He checked, staring down at her, and she tugged him on
by the hand which still clasped hers.

‘How? How did you know?’

She let goof him and gathered up her skirts again.

‘Come and eat, and I will explain.’

‘There are others must be told.’

‘No, I have seen to all of it. Come and eat - there is just
time before the burial. I asked the harper and his sister too,
when I went back there, but they wished to be early at the
kirk. He has his farewells to make.’

‘I am right glad you found me,’ he said, following her.
‘I can still smell that woman’s scent. It must have been on
her glove.’ He sniffed at the wrist of his doublet. ‘Ugh -
yes.’

Alys turned in at the pend.

‘Where?’ she asked, pausing in the shadows. ‘Let me …?’
She bent her head to his offered wrist. ‘No, your nose must
be keener than mine. I will give you some powdered herbs to rub on the cloth, if you like, to take the scent away. Mint
and feverfew should mask it for you.’

‘That sounds like what Maggie uses against fleas,’ he
observed, following her into-the-yard.

‘It is,’ she agreed, her smile flickering, ‘but it has other
uses. Maister Cunningham, the child is here. He and his
nurse both. The harper knows.’

‘So you didn’t come straight home.’

‘I went to speak to Nancy,’ she agreed, ‘and persuade
her to bring the child here. She knew me by repute, at least
- her sister is Wattle’s wife, and Luke is winching their
cousin - so she was willing enough to accompany me.’ Her
eyes danced. ‘It was exciting,’ she admitted. ‘We spied out
of the window till the gallowglass was gone up the
harper’s stair, and hurried across the yard with the bairn
hidden in Nancy’s plaid. Then we cut round by the back
lands, and across Greyfriars yard, and so down the High
Street.’

‘And the harper?’

‘I went back after they were settled. You were not long
left, it seems.’

‘This is a great relief,’ he said. ‘How did you - what
made you -‘

‘I thought about it last night,’ she said, moving towards
the house stair, ‘and it seemed to me a baby with two
fathers and a murdered mother should be in a safe place
until the thing is untangled.’

‘Alys, you have the wisdom of an heap of learned men,’ he
said.

She laughed. ‘Come and eat, Maister Cunningham.’
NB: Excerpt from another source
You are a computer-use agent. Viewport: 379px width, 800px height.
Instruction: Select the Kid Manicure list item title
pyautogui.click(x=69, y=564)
On the long board set up in the mason’s well-polished hall,
there was cold cooked salmon, for which Alys apologized,
and a sharp sauce, and an arranged sallet with marigold
petals scattered over it. Further down the table the men
had bannocks and cheese as well, but the maids had eaten
earlier and were hard at work in the kitchen again. The mason, greeting Gil with enthusiasm, drew him to the seat
at his right. He was in funeral black, a great black gown
flung over the back of his chair, and wearing a selfsatisfied expression which he accounted for, as soon as he
had said grace and seen everyone served, by saying,

‘Maister lawyer, I have something to show you in St
Mungo’s yard. We go up there after the Mass.’

Gil raised his eyebrows.

‘Not the weapon, no,’ Maistre Pierre continued with
some regret. ‘I think we search no longer. It cannot be
there. But something strange, which I think you must look
at.’ He pushed salmon into his bannock with the point of
his knife. ‘Alys, how does Davie?’

‘Still sleeping, father. Brother Andrew says the longer
he sleeps the better. We cannot know until he wakes what
sort of recovery he will make, but the good brother is
optimistic.’

‘Hm,’ said the mason, chewing.

‘Nancy will help to watch him.’

‘Ah, yes. This baby. Why are we harbouring a baby?’

‘Because,’ said Alys patiently, ‘although the harper is its
father, it was born less than a year after its mother left John
Sempill. He could claim it as his own in law, and he says
he needs an heir, you heard Maister Cunningham tell us
last night.’

‘Can the law not count?’ asked Maistre Pierre curiously.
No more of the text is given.